There’s also talk that Sony could soon improve PS Now in order for it to compete with Xbox Game Pass, but I reckon it’s too little, too late. Sony invests so much money into its first-party games that I really doubt it will make the likes of Horizon Forbidden West and God of War Ragnarok available through the service on the first day of launch, sacrificing all of those sales in favour of more subscribers.
Plus, I don’t see why many people would ever subscribe to PS Now over Game Pass when the latter now boasts so many high-profile franchises. Sony can no longer rely on having a greater output of first-party games than Microsoft, so it needs to look for a new strength.
Rather ironically, Sony is probably best looking at Nintendo for inspiration – the same company that had to deal with similar circumstances when PlayStation muscled its way onto the games console industry back in 1994.
Nintendo hasn’t been able to compete financially with PlayStation and Xbox in the last two decades, which has meant its hardware has often lagged behind in terms of specs. And yet, Nintendo has still been able to remain competitive by building upon their most popular game franchises (such as Mario, Zelda and Pokémon), while also thinking outside the box by launching innovative hardware such as the Nintendo DS, Nintendo Wii and Nintendo Switch.
For all of the financial might of Microsoft, the Xbox 360 is its only gaming console that has been able to crack the top ten list of the all-time best selling consoles (according to IGN). In comparison, Nintendo has four video game consoles that make the top ten, which is an incredible achievement. More money doesn’t necessarily make you a stronger brand.

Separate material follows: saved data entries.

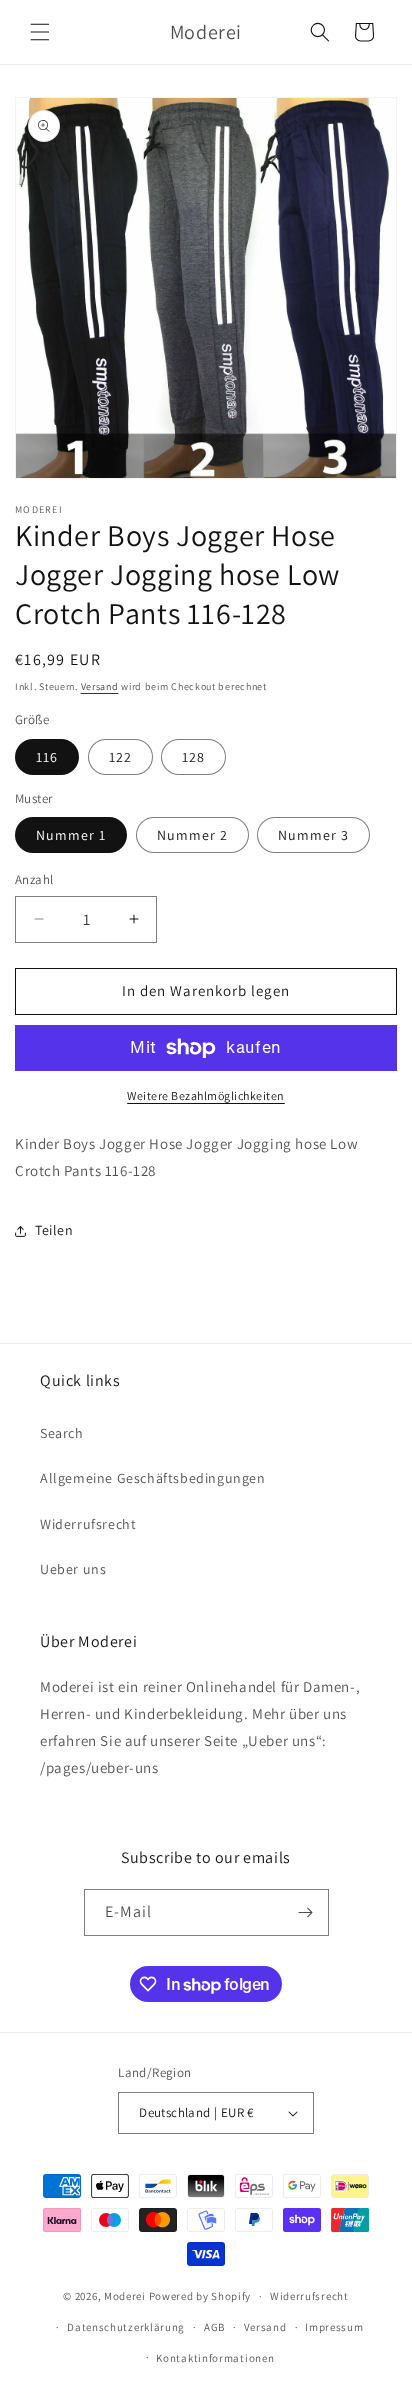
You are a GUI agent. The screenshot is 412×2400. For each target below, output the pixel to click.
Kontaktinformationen (215, 2358)
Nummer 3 (313, 835)
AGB (214, 2327)
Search (62, 1433)
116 (47, 757)
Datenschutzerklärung (126, 2327)
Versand (100, 686)
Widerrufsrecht (88, 1524)
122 (120, 757)
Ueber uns (73, 1569)
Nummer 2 (192, 835)
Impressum (334, 2327)
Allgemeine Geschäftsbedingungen (153, 1478)
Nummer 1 (71, 835)
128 (193, 757)
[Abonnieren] (306, 1912)
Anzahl (34, 879)
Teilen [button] (54, 1230)
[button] (40, 32)
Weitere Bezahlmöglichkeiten (206, 1095)
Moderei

So right now, yes, PlayStation’s future looks pretty bleak if it continues with the same strategy to take on Xbox. But it’s far from over for Sony, as it can still use innovation to make up for Microsoft’s financial advantage. The DualSense controller is a great example of innovative design, while the upcoming PSVR 2 headset also looks to have a lot of promise. Sony needs to continue in this vein if it hopes to stay relevant in the gaming sphere for the long-term future, otherwise it could end up following the same path as Sega instead of Nintendo.